The ledger ships with the report

Every Coverage Audit includes quotes.json — a machine-readable ledger listing each quote, its source URL, its location in the source, and its verified flag — so you can re-run the check yourself without trusting us.

This protocol is what the Checkable-Claim Guarantee stands on: if any finding in a delivered Coverage Audit rests on a quote that fails verification against its source, that audit is free. Scope and terms on the Coverage Audit page →
The machinery

Model disclosure

Which model runs which stage, by exact ID. A model never grades its own citations — verification is deterministic code.

Deep analysis pass
claude-sonnet-5
Runs the technique mapping and Manipulation Index scoring for PRISM analyses and Coverage Audit reports, against the fetched source text.
Quote verification
no model — deterministic code
The verification step described above is plain string matching in code.
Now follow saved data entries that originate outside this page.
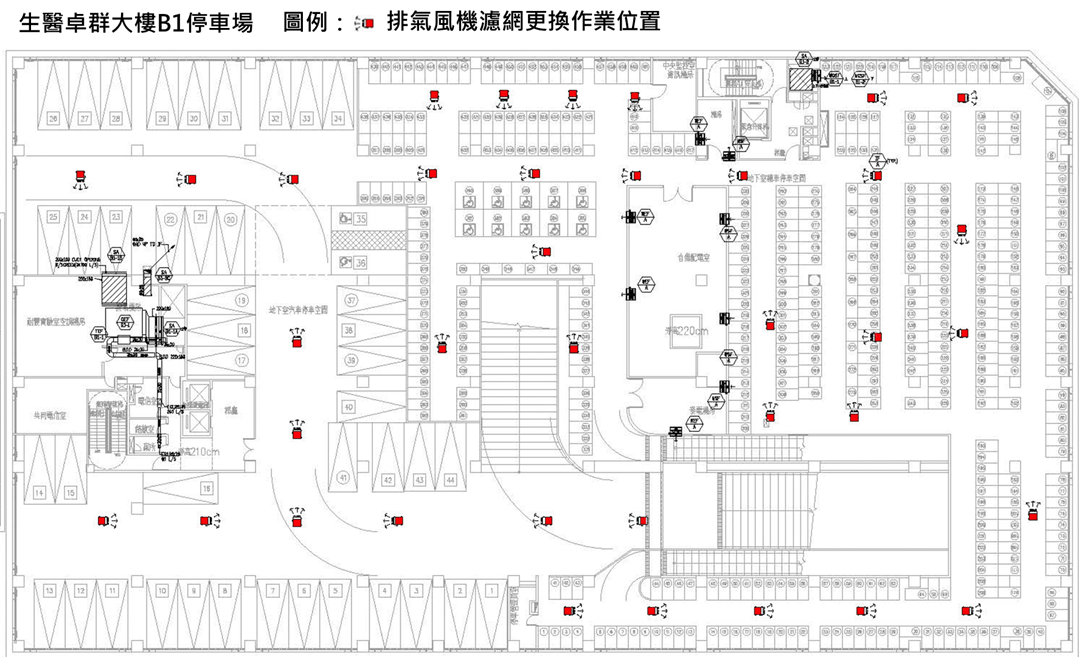Viewport: 1079px width, 657px height.
Task: Click the wheelchair symbol beside space number 35
Action: coord(345,218)
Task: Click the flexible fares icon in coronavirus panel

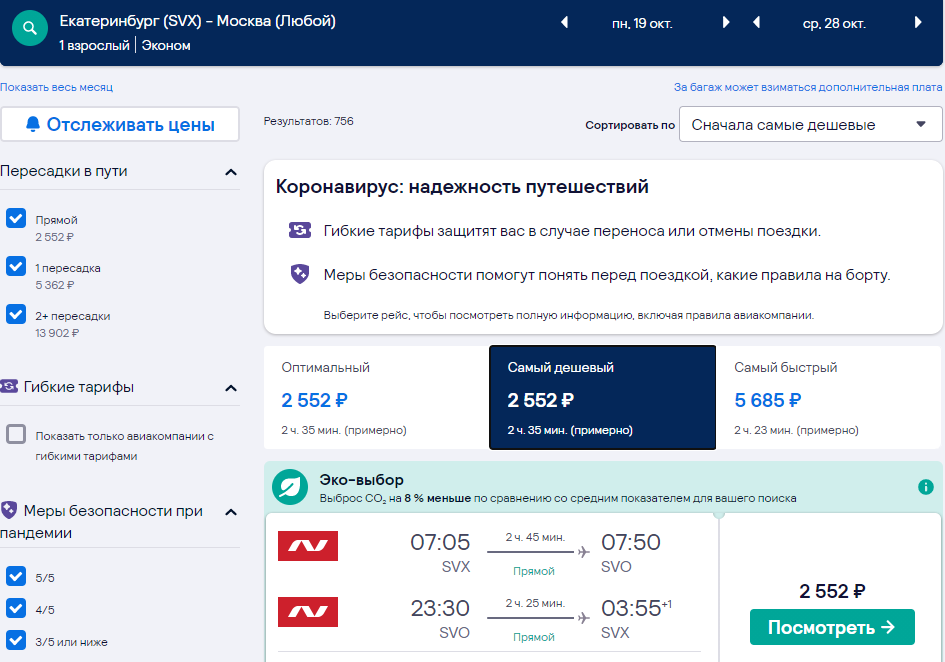Action: 300,230
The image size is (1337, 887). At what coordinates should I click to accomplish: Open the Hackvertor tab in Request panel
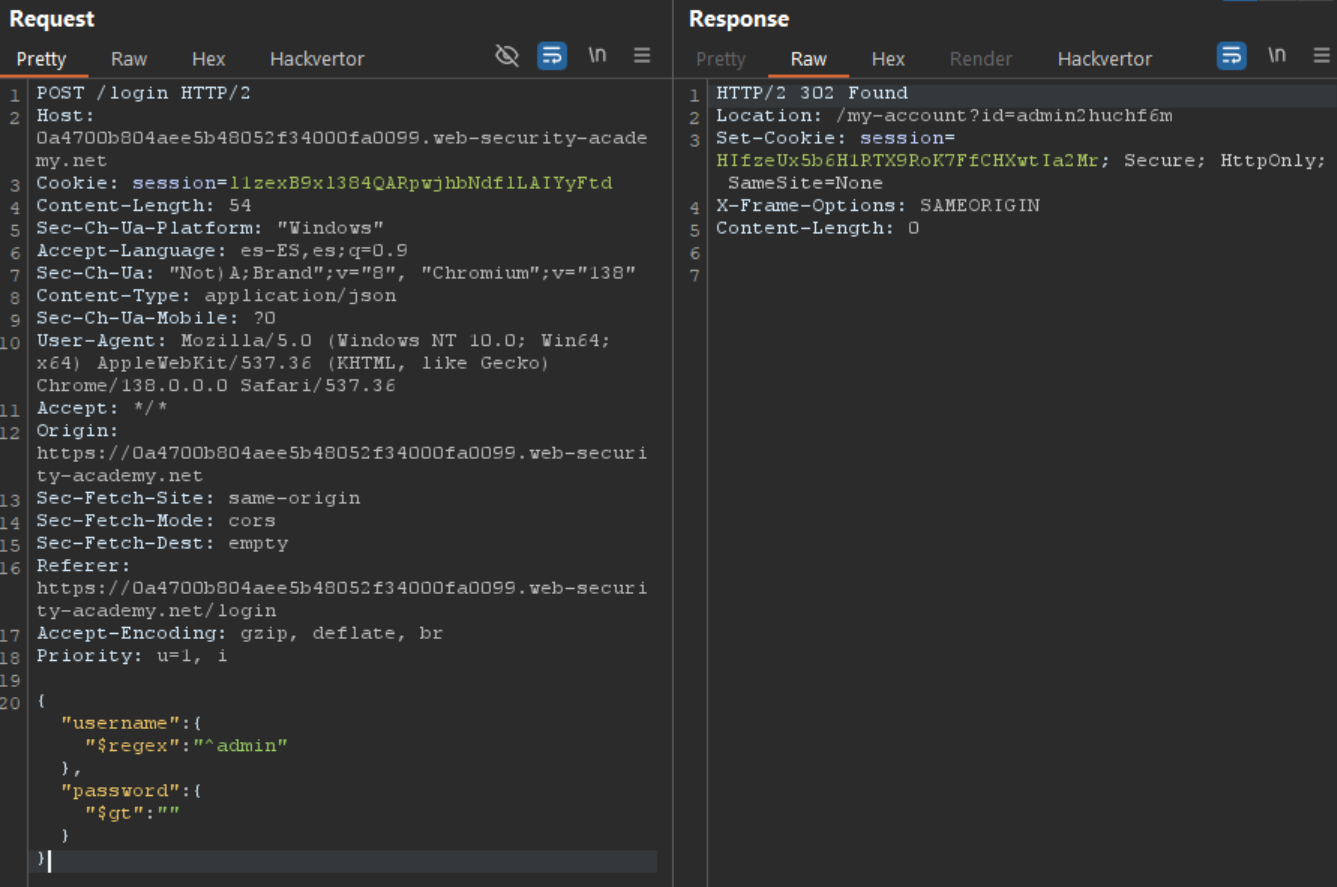tap(317, 59)
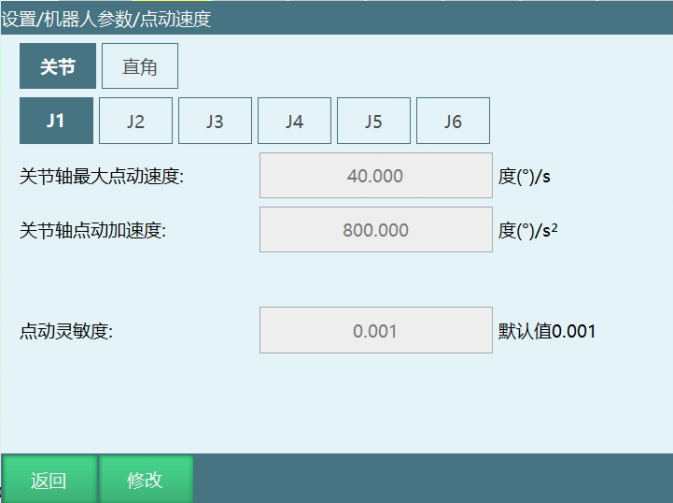Image resolution: width=673 pixels, height=503 pixels.
Task: Click the 关节轴点动加速度 label
Action: click(x=93, y=230)
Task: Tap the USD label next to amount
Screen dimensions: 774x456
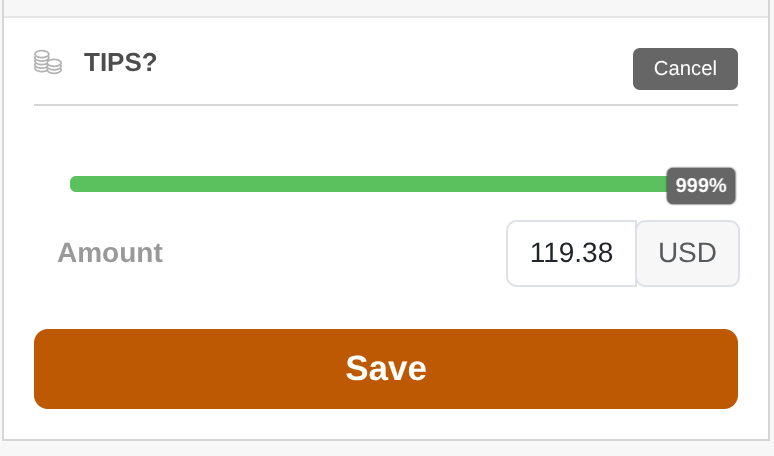Action: coord(688,253)
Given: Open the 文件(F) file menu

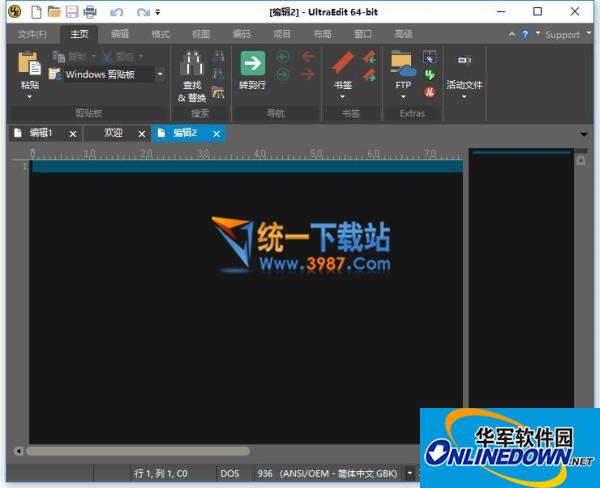Looking at the screenshot, I should pyautogui.click(x=32, y=34).
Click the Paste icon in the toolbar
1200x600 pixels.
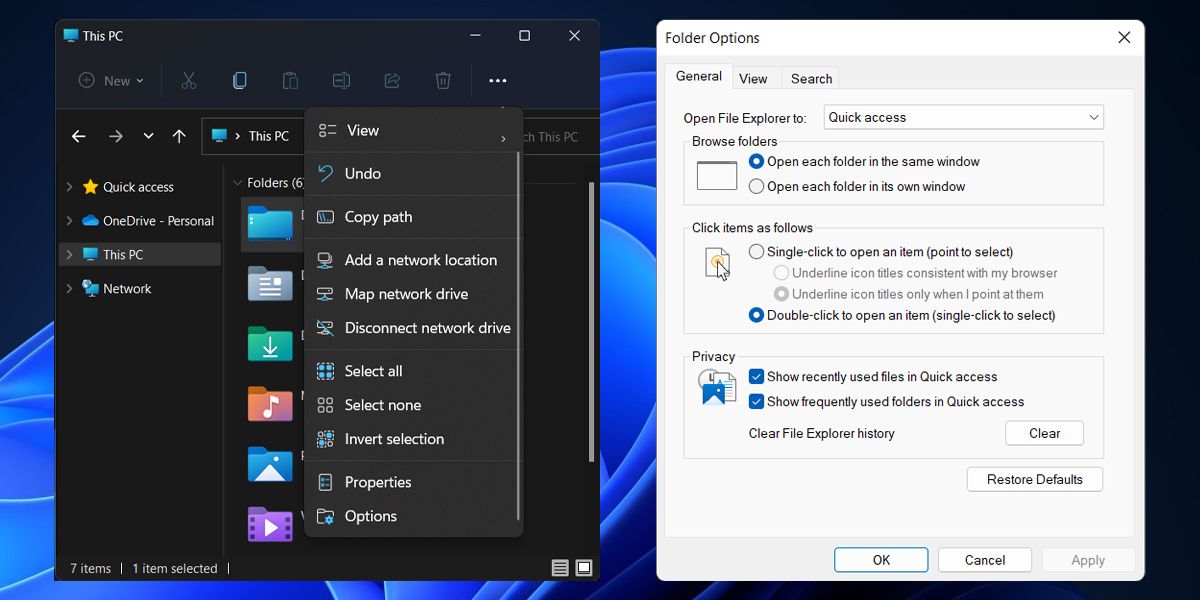(290, 80)
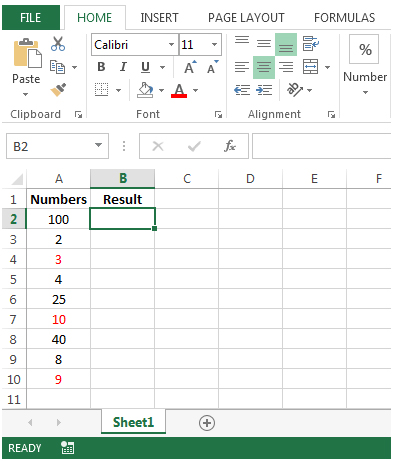Click the Increase Indent icon
The image size is (393, 461).
[264, 90]
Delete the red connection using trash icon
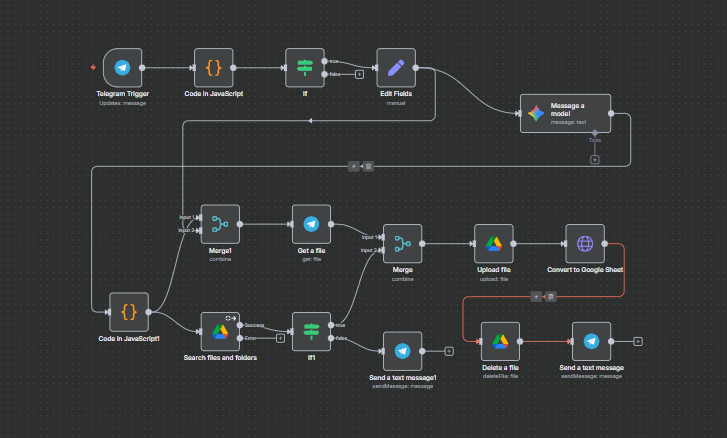 pos(551,296)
No model is asked whether its own quotes are real.

When a model ID changes, the change is recorded in the changelog below, and reports produced after the change cite the new ID.

Reference corpus

Percentile baselines — disclosed before they exist

A score means more with a baseline behind it. The plan: a fixed public reference corpus of scored articles, so any article's Manipulation Index can also be read as a percentile against the wider press.

Status · v0 corpus · n = ?? · not yet run

This section updates when the corpus run completes. The disclosure will state the corpus size (n), its composition across outlets and beats, and the date of the run.

Until then: every score on this site is an absolute value on the fixed 0–10 scale, never a percentile, and no percentile claims are made anywhere in a StrataLens report.

Even-handedness

We run it on ourselves

A methodology that maps persuasion techniques should survive contact with its own sales copy. So the same PRISM read that scores news coverage runs against StrataLens's own Coverage Audit page — and the result publishes here unedited: score, band, and every technique it catches us using.

Run pending

The PRISM self-audit of stratalens.co/audit.html publishes in this box — Manipulation Index, band, and the full technique list — as soon as the run is real. No number appears here until then; inventing one would fail our own protocol.

Versioned

Methodology changelog

Every substantive change to the taxonomy, the bands, the verification protocol, or the models lands here, dated. Corrections included — especially corrections.

2026-07-02
v1.0
First public release of this methodology page: the 15-technique taxonomy, the fixed Manipulation Index bands, the quote-verification protocol, model disclosure, the reference-corpus stub, and the standing self-audit commitment.
2026-07-01
Correction, pre-publication: customer-facing copy said Coverage Audits span "roughly ten articles" while the engine analyzes up to 15. All copy corrected to "up to 15 articles."

Entries are append-only. If a change would make older reports non-comparable with newer ones, the entry says so explicitly.